Differentiation and optimisation
Introduction
Differentiation calculus is a core part of machine learning optimisation. Differentiation is often taught at school as finding a slope in geometry. While a theoretical concept of differentiation is important, I feel that connection between differentiation at school and differentiation for machine learning optimisation is not linked well.
This post aims to bridge the gap between school math and machine learning optimisation, focusing on how the mathematical concept (differentiation) is essential for the practical algorithm (gradient descent) to support machine learning. The post begins with a very basic concept of slope finding.
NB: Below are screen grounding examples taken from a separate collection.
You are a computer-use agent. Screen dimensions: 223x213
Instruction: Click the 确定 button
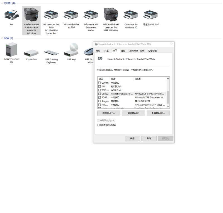coord(132,139)
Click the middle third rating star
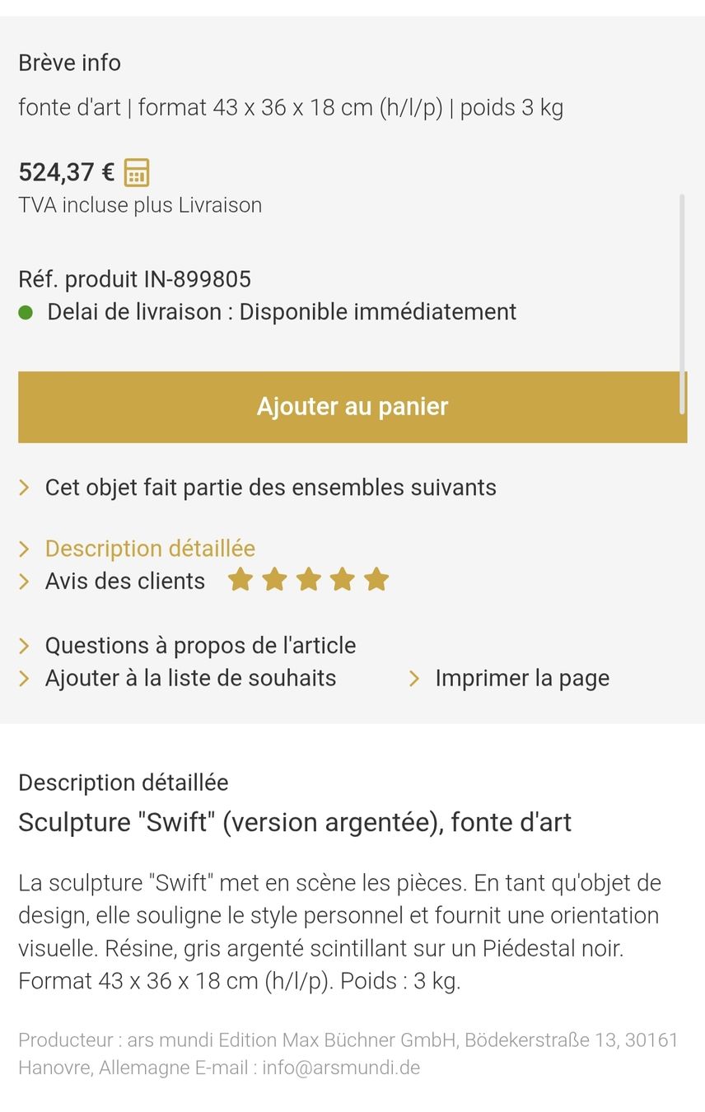This screenshot has width=705, height=1112. coord(308,580)
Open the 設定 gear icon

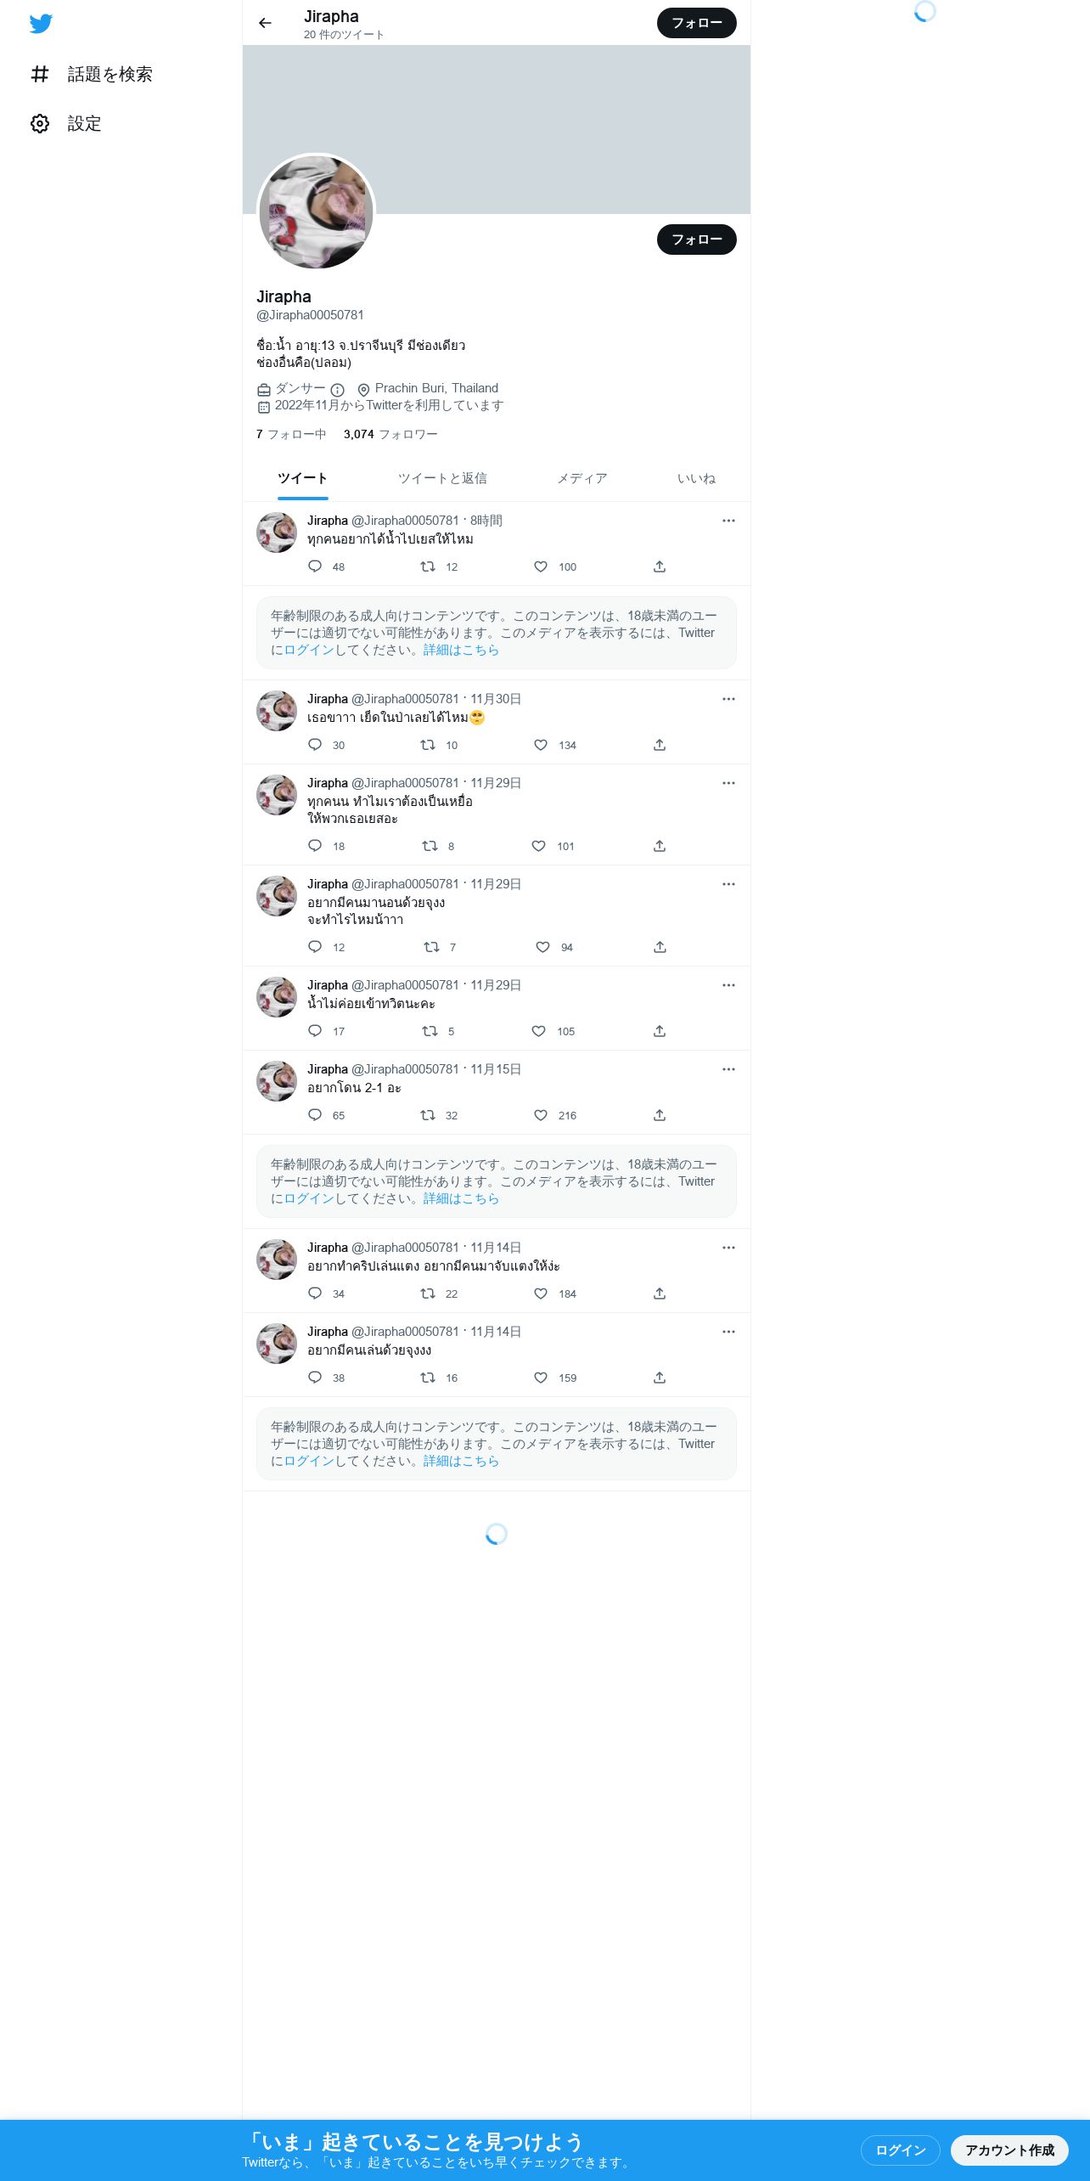pyautogui.click(x=40, y=123)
Finding a slope between two points
The general formula to find a slope \(a\) of a function \( y = ax \) is: \[ a = \frac{y_2 - y_1}{x_2-x_1} \] The figure below illustrates rise (vertical) and run (horizontal) changes between two points, Point 1 \((x = 0, y=0)\) and Point 2 \((x=2, y=4)\).
The slope of this function is \( a = \frac{4-0}{2-0} = \frac{4}{2} = 2 \). The funciton is \( y = 2x \).
Computing the slope is therefore to compute rise over run between two points. It's all good up to this point.
Finding a slope for the parabolic function
We're good with a linear function. What about finding a slop of the parabolic function? Intuitively, a slope changes at different pairs of two points.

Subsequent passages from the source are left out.